### SUPPLIED RECORDS:
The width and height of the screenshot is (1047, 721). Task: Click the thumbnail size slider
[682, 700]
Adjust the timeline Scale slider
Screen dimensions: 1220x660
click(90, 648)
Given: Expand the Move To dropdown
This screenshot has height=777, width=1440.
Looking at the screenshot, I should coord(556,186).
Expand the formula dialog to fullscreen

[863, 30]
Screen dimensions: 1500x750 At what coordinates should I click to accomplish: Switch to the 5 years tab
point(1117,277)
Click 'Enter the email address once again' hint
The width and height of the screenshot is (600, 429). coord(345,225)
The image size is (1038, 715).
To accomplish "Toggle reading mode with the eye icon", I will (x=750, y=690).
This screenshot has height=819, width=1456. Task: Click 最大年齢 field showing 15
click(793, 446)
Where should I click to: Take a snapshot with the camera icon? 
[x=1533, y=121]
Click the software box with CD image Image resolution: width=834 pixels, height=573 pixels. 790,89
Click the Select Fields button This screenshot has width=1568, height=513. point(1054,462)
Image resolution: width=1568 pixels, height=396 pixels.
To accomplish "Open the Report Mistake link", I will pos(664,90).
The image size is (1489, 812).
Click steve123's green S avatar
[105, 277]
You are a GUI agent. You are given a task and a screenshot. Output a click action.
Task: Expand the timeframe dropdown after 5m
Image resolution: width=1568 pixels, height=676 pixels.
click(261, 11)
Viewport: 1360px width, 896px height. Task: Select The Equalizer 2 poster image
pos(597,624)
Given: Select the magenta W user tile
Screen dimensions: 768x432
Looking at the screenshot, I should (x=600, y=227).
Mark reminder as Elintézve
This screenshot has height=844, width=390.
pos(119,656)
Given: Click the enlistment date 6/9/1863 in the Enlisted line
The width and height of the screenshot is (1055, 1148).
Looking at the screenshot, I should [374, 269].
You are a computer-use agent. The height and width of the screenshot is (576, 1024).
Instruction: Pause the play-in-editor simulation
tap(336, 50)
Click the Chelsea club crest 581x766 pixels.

### EXERCISE BRIEF:
From the entries, report every line in which the string "will" occurs.

### RESPONSE TO THE TASK:
To accomplish "Toggle reading mode with the eye icon", I will (x=750, y=690).
To accomplish "Open the Report Mistake link", I will pos(664,90).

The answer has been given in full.